1) How does this work in practical terms?  Is the CPU side, "generating the draw calls", just building the command lists with calls to DrawIndexedInstanced and the like?  And then to actually perform the rendering, the GPU side, you call ExecuteCommandLists?
That's not exactly how it works. When you call ExecuteCommandLists() it's more the equivalent of how you called draw() previously on an immediate context. It's like a very efficient draw() (because supposedly the hard work has been done already).
What happens next is that the driver/OS will queue those calls (draw and executecommandlists) as the GPU processes them in order they've been received. That's the queue you're concerned about.
So you don't have really to do anything to make the GPU go behind the CPU. It is already behind it and the more GPU bound your are the more behind the CPU it's going to be. (if you are totally CPU bound.. then the GPU is only 0 step behind the CPU).
What you can do is take measures to limit how far ahead the CPU can go by waiting on the CPU side for the GPU to advance a certain point before submitting commands again (you can use fences for example). The reason you'd want to limit how far ahead the CPU is is for example : to save memory (you have to keep things in memory for as long the GPU can use them, so for buffers, the highest the number of commands in flight the bigger the buffer have to be. We're not talking about vsync and double buffering here (the sync is between GPU and screen) but more like constant buffer updates, dynamic vertex data, renderstates and so on (the sync is between CPU and GPU)), and to limit latency (if you record commands too early then the player will see the result of their actions a long time after they've done them).

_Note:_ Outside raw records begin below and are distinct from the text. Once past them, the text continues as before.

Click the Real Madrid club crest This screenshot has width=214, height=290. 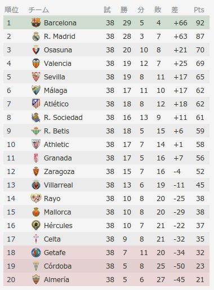point(36,36)
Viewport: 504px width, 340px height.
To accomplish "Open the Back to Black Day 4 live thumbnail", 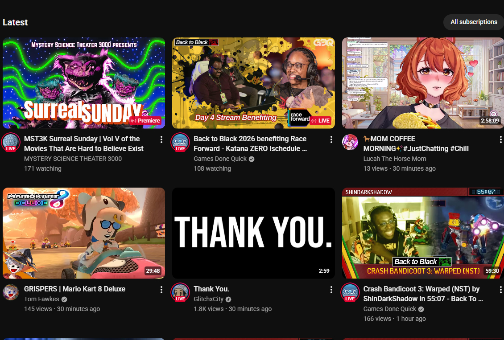I will pos(254,83).
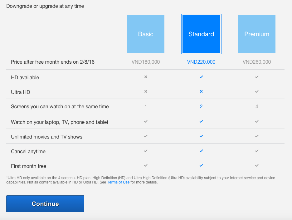The width and height of the screenshot is (292, 220).
Task: Click the Premium screens count of 4
Action: tap(257, 106)
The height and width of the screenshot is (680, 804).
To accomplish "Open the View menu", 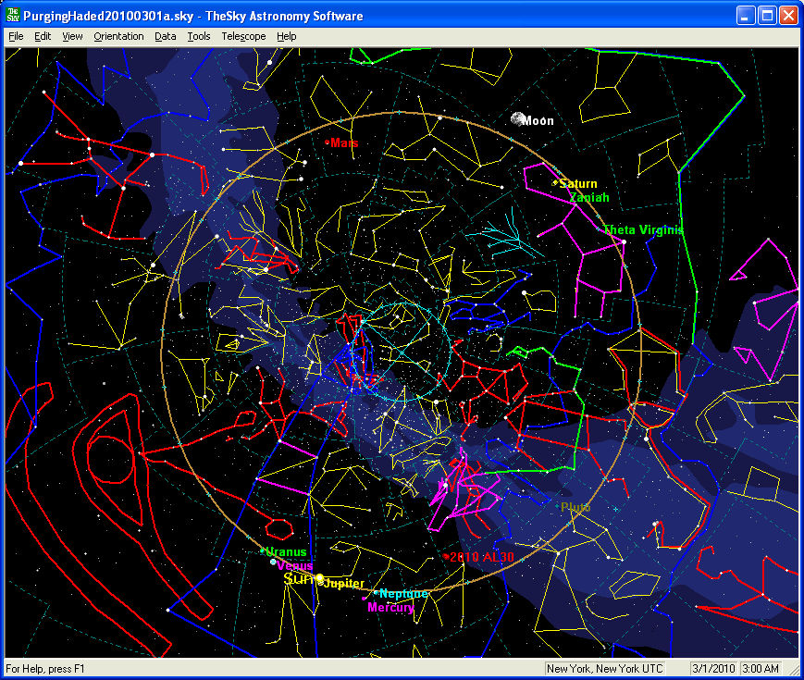I will (x=72, y=36).
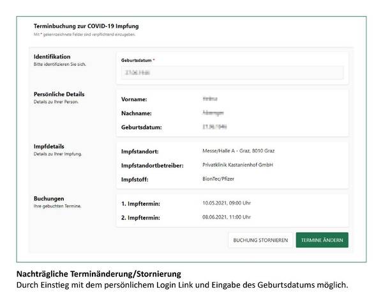Click the 1. Impftermin label
Viewport: 383px width, 300px height.
pos(140,203)
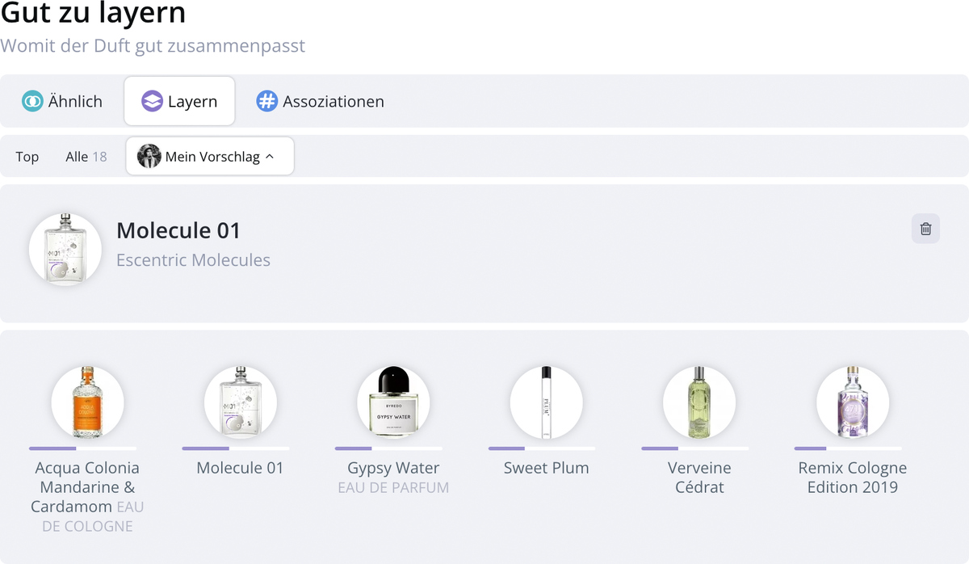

TLDR; what I wanted to say is that execute() is not the message for the GPU to go ahead immediately. There are more queues involved and that's what is meant by letting the GPU go behind the CPU.
2) In terms of multi-threaded rendering, is that a misnomer?  Are the other threads just generating draw calls, with the main rendering thread being the only thing that actually calls ExecuteCommandLists?  Or can you simultaneously render to various textures, and then your main rendering thread uses them to generate a frame for the screen?
I don't think anybody (who knows how things work) actually think that. Your GPU mostly accepts things in a serial manner (while being able to process them in a massively parallel way..). Note : In d3d12 you are also able to submit work to separate engines (who will begin and end things on a separate queue but they target the same processing units). BUT the "multithreaded" word refers of course to the CPU building of commands. Building those commands is expensive, the submitting part is less expensive so you factor out the building you can reduce the cost to mostly "submitting" and building in parallel (the multithreaded part). On older APIs like d3d9 and d3d10 (discounting the multithreaded D3D11 that was supposed to work more like d3d12 today but didn't for variety of reasons) the building and submitting are basically one and the same and because the submitting had to happen in a serialized fashion you couldn't get much advantage to using multiple CPU cores for building the commands (you could get some but let's not go there).